● **TASK 1**:
Answer the following from the article on improv theater for children with autism:
(a) What age range is Rachel Magin's class designed for?
(b) How old is Shaw?
(c) Which TV segment is the class exercise likened to, and on what show?
● **TASK 2**:
Carry on the article about improv theater for children with autism, starting right after its final sentence.

● **PAGE EXTRACT**:
[Start of section]

Originally posted on WBUR News, written by Peter Balonon-Rosen
It can be difficult to socialize and make friends for many children with autism. Often that’s because reading body language and others’ emotions doesn’t always come easily.
Many of us seem to learn these social skills naturally, but maybe there’s also a way to teach them.
The Psychology Lab at Indiana State University is trying to tap into that idea with improvisational theater.
Rachel Magin, a doctoral student here, designed a special class for 6- to 9-year-olds with high-functioning autism. The class explores the various ways people communicate. For instance, “through our facial expressions, through the way our body language shows it, or just the tone of our voice,” Magin says.
And the overall idea is pretty straightforward: If children improvise different situations, think about their emotions and how they show them, then they’ll be able to communicate more clearly in life.
Encountering those social cues can feel like a foreign language, says Magin, “and they haven’t necessarily learned that language.”
Getting in touch with emotions
These kids are pumped.
From the moment Shaw, who’s 8 and has autism, walks into class, he’s ready.
He’s excited to shake his limbs and yell the warm-up.
Shaw also has anxiety and attention deficit disorder, and when he gets excited, he gets really excited.
They then say that sentence, in that emotion.
Think of it as a child-friendly version of the segment “Scene From A Hat” from the TV show, Whose Line Is It Anyway?
And sometimes the kids guess the emotion right away.

[End of section]

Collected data

[Start of section]

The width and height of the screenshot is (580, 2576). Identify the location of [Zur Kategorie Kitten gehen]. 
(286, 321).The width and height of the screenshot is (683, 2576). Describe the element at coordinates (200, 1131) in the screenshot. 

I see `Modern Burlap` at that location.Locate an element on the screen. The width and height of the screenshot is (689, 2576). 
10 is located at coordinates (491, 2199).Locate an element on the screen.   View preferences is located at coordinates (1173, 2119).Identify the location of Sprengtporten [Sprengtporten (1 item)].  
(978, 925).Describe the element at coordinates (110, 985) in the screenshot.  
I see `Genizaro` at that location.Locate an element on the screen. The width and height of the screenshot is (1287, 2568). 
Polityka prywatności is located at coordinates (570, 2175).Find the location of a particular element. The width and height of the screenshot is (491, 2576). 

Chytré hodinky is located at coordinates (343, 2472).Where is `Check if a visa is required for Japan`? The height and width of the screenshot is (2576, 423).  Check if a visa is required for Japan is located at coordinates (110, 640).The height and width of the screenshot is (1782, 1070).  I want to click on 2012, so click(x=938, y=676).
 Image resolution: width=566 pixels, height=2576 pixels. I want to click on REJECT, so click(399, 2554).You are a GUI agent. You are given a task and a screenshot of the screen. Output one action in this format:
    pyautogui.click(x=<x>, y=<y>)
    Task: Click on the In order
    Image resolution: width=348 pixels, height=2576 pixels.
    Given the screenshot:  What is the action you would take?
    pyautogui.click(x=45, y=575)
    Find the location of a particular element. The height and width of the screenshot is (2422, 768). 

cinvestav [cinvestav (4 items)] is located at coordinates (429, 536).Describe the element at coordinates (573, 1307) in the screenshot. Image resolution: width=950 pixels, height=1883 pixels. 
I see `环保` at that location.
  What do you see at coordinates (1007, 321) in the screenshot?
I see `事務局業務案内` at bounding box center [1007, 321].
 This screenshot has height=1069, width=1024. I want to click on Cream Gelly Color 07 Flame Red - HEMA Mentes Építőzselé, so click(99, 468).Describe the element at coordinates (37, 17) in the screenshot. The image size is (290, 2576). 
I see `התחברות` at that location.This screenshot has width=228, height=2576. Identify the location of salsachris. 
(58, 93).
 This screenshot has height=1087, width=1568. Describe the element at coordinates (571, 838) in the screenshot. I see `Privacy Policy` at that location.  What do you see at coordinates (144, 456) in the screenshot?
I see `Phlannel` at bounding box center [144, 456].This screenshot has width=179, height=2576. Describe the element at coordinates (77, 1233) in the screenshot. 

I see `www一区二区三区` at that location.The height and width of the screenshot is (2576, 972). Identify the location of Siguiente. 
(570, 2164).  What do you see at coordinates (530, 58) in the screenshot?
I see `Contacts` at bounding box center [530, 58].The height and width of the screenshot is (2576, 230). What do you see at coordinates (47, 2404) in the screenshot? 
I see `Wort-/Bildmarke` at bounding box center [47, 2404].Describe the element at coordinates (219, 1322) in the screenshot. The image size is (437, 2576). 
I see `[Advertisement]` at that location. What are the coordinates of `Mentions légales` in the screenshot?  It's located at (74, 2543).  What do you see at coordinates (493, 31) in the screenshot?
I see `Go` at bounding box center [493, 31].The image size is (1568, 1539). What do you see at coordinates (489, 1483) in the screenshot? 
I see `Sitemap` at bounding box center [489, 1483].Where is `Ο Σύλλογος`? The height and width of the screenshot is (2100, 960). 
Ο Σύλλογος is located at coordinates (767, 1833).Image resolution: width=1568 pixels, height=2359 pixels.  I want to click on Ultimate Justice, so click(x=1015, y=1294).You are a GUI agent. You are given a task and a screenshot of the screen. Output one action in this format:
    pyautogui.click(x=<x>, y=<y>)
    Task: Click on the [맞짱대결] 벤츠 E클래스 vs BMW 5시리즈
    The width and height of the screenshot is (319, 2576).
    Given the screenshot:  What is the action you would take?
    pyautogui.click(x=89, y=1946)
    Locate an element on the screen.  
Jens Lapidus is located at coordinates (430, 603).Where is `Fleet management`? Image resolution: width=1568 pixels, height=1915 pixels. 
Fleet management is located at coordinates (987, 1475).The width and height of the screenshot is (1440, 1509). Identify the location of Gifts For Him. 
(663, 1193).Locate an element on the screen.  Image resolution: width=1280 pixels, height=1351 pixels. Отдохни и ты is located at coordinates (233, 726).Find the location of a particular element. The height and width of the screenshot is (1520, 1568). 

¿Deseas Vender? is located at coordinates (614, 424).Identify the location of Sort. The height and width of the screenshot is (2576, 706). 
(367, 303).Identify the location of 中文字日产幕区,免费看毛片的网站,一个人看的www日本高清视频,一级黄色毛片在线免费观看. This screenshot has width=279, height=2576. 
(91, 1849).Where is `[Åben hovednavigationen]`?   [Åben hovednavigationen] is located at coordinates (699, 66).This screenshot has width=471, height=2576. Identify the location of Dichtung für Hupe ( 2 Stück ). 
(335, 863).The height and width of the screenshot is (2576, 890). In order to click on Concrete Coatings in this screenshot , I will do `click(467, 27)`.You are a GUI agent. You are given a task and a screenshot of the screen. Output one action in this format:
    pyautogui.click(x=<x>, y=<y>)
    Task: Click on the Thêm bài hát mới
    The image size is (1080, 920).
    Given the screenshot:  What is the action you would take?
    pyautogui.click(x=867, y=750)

[End of section]

● **ANSWER 1**:
(a) 6- to 9-year-olds with high-functioning autism
(b) 8
(c) "Scene From A Hat" from Whose Line Is It Anyway?

● **ANSWER 2**:
But it can get tricky. Especially when the sentences don’t express an obvious emotion.
Like: “It’s over!” says Jake, who’s 9, waiting for the other kids to guess his emotion.
“Umm, sad,” someone says.
“No,” says Jake.
Rachel Magin knows this is her teachable moment. “What would have helped him to show that he was happy?” she asks the class.
Silas — Shaw’s 6-year-old sister who doesn’t have autism, but comes with her brother — knows. She jumps in place yelling: “Yay! It’s over!”
“OK, so jumping up and down, having the voice get a little higher and a little louder,” Magin explains.
The kids nod.
Next, they role-play, acting out moments that might cause anxiety, like the first day of school. That can be especially important for children with autism who can experience anxiety more intensely and more frequently than other children.
Evidence of improvement
“What improv really does is create a safe and fun and authentic environment in which to practice, where mistakes really don’t matter,” says Jim Ansaldo, a research scholar at Indiana University.
Ansaldo runs Camp Yes And, an improv summer camp for teens with autism. He says improv-specific programs for children with autism are rare — he knows of about a half dozen — but their number is growing.
He refers to improv as a technology for human connection and communication.
And Janna Graf, Shaw’s mom, says she has seen how it has helped her son.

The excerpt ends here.